I’m hoping that we as a laboratory community have started to recognize that this is very likely not the last time we’re going to be called on to react in a chaotic time and hopefully now we can begin planning accordingly so it’s slightly less reactionary. One example from my own hospital system has been the context of Ebola. We’ve actually kept a satellite lab up and running with procedures, policies, on-call staffing, they practice donning and doffing special PPE, call-down lists, et cetera, all in the case that a highly virulent and deadly pathogen starts circulating in the U.S. again. That way we can respond rapidly as opposed to having to take months to get these things up and running.

So, this is a labor-intensive program and when I think the easiest route would be just to shut it down, save money, resume normal operations. Because there’s currently not really a pathogen that meets the needs for this laboratory but once again in an emergency, now we are prepared to be able to react far more quickly than we would otherwise.

I think another example that we think about maybe a little bit here locally in St. Louis is preparedness with regards to natural disasters. So we reside pretty close to a huge fault line, which thankfully hasn’t slipped in a long time, but if there was a massive earthquake and we lost power or water, how would we as a lab be able to respond? Which instruments would we use? How will we supply results? What would happen if we didn’t have power? Electronic medical records?

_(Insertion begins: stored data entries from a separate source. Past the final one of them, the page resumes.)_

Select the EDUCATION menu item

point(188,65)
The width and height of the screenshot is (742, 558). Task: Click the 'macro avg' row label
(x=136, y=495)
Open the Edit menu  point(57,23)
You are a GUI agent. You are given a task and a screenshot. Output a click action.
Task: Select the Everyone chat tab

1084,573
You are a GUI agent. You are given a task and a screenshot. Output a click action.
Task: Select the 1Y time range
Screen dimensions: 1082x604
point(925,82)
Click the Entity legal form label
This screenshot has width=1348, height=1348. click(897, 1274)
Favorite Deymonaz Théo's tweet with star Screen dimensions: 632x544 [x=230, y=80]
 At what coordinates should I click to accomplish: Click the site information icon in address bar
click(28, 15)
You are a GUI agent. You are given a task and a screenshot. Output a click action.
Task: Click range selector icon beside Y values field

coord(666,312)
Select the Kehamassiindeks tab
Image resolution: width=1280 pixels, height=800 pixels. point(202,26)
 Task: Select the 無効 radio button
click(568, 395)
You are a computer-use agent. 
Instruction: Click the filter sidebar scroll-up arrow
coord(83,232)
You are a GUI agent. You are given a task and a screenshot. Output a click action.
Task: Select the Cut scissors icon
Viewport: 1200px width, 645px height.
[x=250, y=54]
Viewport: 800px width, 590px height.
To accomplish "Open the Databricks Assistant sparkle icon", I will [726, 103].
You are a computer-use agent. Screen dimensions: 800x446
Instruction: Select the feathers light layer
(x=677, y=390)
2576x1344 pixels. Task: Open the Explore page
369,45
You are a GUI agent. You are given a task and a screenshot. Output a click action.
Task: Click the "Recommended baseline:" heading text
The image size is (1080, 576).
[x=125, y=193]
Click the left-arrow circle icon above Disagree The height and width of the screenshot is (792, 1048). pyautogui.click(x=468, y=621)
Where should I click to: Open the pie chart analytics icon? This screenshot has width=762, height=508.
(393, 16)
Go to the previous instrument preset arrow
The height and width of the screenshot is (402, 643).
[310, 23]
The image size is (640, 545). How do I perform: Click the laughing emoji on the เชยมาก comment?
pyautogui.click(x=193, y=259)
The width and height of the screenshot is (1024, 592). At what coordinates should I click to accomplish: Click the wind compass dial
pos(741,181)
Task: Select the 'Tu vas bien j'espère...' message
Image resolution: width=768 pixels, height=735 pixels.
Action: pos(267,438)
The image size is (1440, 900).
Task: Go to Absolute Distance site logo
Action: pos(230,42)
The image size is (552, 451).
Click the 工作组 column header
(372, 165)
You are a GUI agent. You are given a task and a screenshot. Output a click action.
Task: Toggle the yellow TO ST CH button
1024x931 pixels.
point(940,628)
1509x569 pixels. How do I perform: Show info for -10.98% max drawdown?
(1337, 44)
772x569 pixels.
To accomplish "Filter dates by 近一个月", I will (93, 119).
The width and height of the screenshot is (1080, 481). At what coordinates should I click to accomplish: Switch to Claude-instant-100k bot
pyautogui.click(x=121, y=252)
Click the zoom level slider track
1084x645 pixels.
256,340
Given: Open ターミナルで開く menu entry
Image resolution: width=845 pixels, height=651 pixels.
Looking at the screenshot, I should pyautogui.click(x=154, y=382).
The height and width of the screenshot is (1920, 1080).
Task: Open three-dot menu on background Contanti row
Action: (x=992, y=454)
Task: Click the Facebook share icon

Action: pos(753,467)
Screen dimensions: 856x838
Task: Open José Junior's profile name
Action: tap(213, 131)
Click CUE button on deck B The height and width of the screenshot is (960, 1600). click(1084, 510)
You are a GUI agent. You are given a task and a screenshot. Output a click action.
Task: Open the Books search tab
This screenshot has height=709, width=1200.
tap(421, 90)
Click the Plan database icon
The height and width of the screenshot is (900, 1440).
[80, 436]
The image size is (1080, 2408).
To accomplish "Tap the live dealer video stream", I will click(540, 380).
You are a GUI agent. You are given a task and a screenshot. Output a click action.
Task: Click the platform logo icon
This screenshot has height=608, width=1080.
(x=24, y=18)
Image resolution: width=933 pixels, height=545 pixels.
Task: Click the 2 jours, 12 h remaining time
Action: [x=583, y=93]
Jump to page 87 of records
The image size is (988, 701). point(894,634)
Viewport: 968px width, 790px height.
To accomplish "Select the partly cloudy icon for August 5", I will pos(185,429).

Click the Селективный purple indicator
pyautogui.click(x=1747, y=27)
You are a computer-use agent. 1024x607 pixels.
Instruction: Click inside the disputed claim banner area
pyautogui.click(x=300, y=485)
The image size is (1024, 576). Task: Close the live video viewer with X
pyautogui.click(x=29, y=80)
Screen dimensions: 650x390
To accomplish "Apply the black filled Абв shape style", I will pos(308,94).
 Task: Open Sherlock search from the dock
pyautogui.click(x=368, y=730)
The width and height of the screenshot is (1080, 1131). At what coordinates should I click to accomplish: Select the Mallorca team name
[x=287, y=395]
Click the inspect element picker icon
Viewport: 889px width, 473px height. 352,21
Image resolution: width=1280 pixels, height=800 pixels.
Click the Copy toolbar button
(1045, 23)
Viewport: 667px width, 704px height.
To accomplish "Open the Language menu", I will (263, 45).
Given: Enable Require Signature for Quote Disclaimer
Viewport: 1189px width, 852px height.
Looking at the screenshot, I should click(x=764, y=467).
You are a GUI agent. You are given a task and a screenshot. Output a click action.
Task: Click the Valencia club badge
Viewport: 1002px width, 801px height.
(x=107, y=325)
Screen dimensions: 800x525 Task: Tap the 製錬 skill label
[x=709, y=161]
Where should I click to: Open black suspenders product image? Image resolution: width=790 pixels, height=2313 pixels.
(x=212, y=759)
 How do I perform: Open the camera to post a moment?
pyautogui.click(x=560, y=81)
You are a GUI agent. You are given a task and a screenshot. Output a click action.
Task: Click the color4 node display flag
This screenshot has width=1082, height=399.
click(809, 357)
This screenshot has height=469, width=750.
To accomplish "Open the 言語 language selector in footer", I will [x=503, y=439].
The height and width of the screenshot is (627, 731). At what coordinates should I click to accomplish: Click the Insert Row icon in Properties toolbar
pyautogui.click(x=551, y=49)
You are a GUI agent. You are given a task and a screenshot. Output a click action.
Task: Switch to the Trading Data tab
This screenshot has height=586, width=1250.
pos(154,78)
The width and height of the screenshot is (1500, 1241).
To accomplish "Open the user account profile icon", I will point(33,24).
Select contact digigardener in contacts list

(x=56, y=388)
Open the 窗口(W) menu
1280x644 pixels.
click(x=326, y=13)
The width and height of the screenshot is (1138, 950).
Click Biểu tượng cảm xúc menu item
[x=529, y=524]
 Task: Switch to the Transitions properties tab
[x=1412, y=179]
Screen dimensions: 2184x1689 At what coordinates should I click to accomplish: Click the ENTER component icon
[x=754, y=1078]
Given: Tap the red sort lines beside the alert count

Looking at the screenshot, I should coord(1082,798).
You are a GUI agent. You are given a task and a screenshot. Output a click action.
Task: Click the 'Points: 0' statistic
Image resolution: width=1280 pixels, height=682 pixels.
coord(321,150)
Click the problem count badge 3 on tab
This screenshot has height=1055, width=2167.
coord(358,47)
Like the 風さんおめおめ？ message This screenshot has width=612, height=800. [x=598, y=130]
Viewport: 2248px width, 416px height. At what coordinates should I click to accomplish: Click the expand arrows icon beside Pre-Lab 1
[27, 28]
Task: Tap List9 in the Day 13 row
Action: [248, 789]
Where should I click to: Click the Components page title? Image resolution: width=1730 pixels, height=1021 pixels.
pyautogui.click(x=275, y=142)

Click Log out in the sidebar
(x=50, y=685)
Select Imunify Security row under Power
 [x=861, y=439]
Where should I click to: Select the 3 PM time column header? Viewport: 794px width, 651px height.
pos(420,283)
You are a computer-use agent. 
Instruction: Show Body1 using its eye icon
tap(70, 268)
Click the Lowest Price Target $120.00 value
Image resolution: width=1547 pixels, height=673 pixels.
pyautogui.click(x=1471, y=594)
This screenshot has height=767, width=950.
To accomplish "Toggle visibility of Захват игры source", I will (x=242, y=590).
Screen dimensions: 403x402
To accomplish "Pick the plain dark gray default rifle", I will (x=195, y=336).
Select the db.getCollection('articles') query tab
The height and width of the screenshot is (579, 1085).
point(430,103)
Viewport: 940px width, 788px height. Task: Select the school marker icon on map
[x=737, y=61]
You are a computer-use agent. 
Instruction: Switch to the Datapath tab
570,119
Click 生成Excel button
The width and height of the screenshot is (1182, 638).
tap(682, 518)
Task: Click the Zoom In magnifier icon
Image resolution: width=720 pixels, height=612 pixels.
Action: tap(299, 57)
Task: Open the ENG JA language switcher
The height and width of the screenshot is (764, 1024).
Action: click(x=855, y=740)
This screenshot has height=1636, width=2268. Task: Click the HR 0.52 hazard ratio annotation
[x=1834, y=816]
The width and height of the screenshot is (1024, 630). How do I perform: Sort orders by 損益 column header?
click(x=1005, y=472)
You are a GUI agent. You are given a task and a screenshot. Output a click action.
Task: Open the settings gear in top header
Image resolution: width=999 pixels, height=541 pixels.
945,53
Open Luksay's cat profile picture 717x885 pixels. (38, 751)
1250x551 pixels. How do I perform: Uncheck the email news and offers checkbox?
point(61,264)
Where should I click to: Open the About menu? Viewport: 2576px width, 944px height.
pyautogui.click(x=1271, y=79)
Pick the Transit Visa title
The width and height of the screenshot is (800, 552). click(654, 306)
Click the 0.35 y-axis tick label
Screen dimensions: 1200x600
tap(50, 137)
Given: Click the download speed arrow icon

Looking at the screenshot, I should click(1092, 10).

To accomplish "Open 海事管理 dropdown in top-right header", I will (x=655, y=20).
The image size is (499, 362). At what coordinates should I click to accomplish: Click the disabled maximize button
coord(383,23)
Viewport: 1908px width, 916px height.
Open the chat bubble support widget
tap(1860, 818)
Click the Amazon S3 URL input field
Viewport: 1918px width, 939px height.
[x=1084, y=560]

I think these are conversations that are just starting to happen now in our system and hopefully across the U.S. as a result of COVID-19. I think this is something that’ll be a great benefit if we see something like COVID or another disaster in the future.

Bob Barrett:
That was Dr. Chris Farnsworth and Dr. Hannan Brown from the Department of Pathology and Immunology at Washington University in St. Louis. They served as moderators for the Q&A feature on contamination in the clinical laboratory in the January 2023 issue of Clinical Chemistry. And they’ve been our guests in this podcast on that topic. I'm Bob Barrett. Thanks for listening.